[Data entries]
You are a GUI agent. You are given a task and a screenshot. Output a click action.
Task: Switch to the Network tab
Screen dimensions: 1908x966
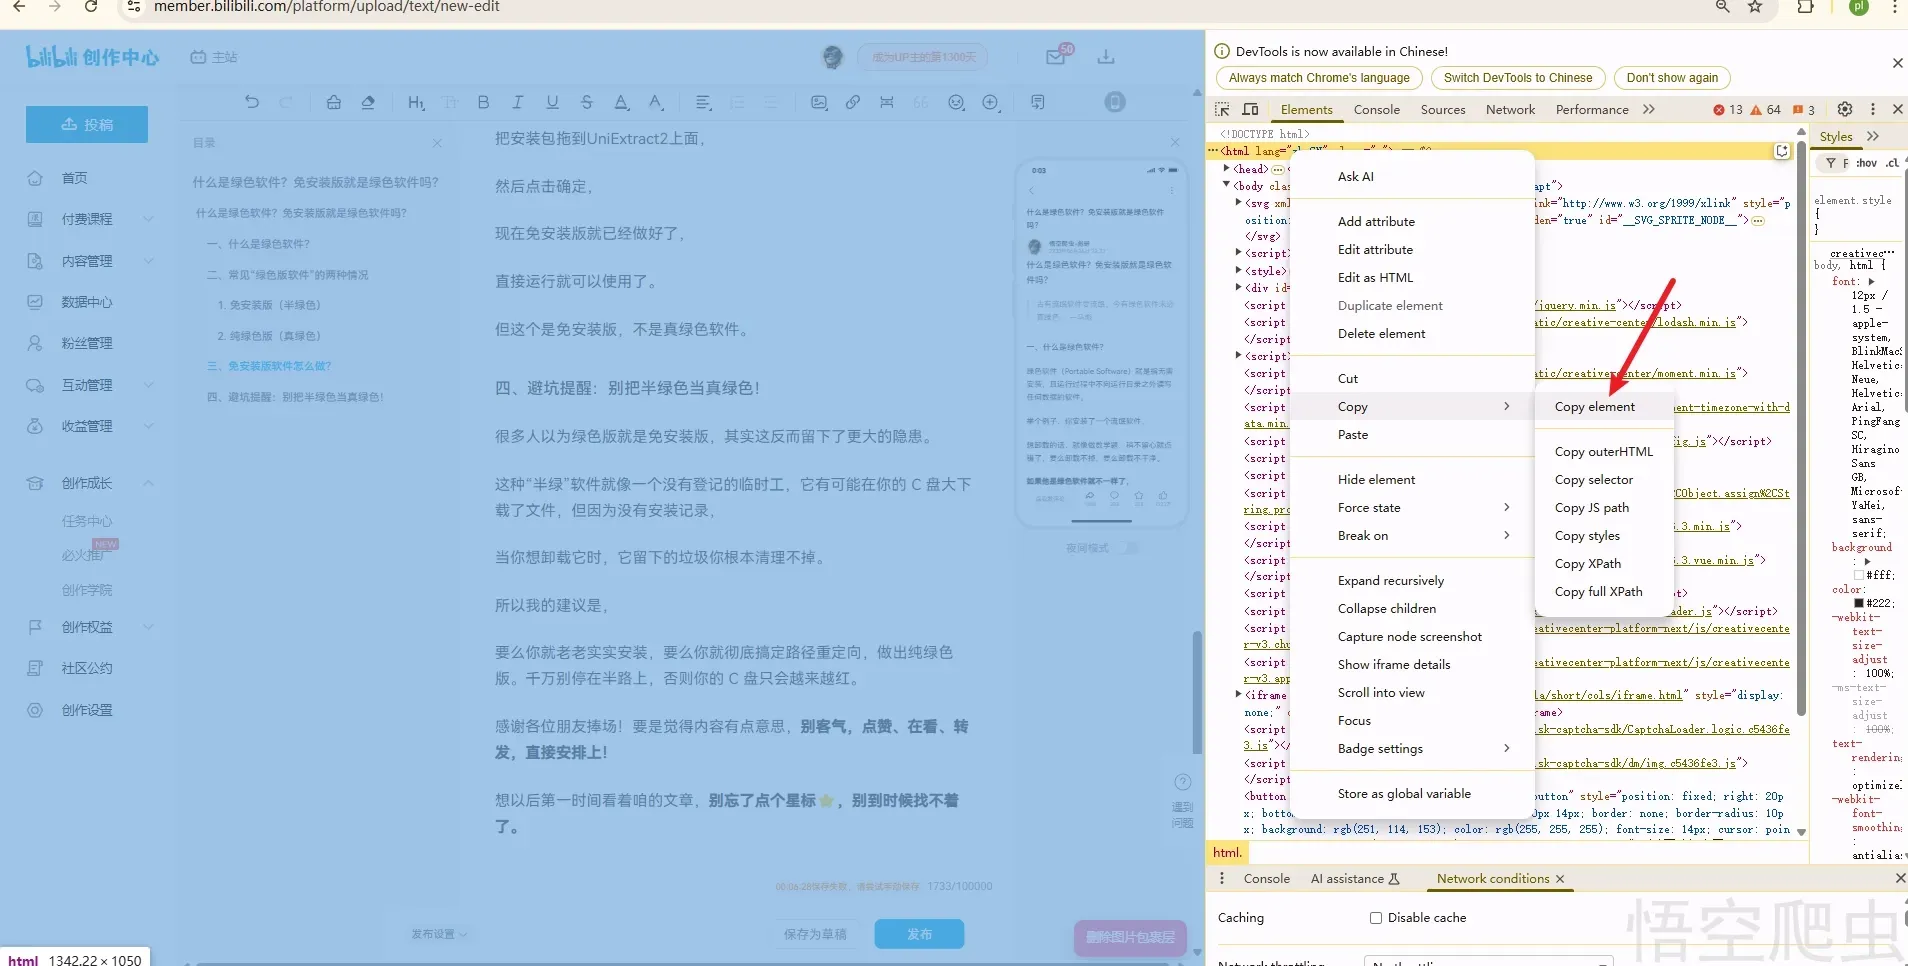pyautogui.click(x=1510, y=110)
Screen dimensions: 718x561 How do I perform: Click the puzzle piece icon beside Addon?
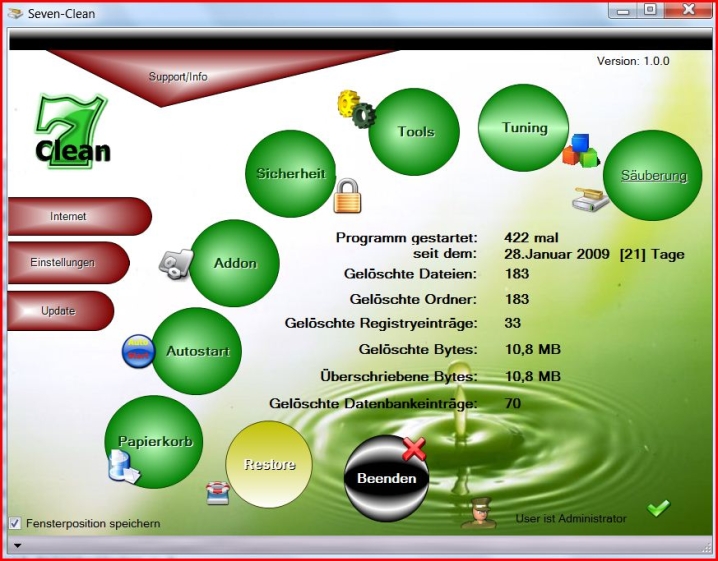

▶ Exercise
Pictures stay out; the entries above are to be output exactly as given.

▶ Solved exercise
You are a GUI agent. You are given a task and a screenshot. Output a click action.
Task: Switch to the Network tab
Screen dimensions: 1908x966
pyautogui.click(x=1510, y=110)
Screen dimensions: 718x561 How do I perform: Click the puzzle piece icon beside Addon?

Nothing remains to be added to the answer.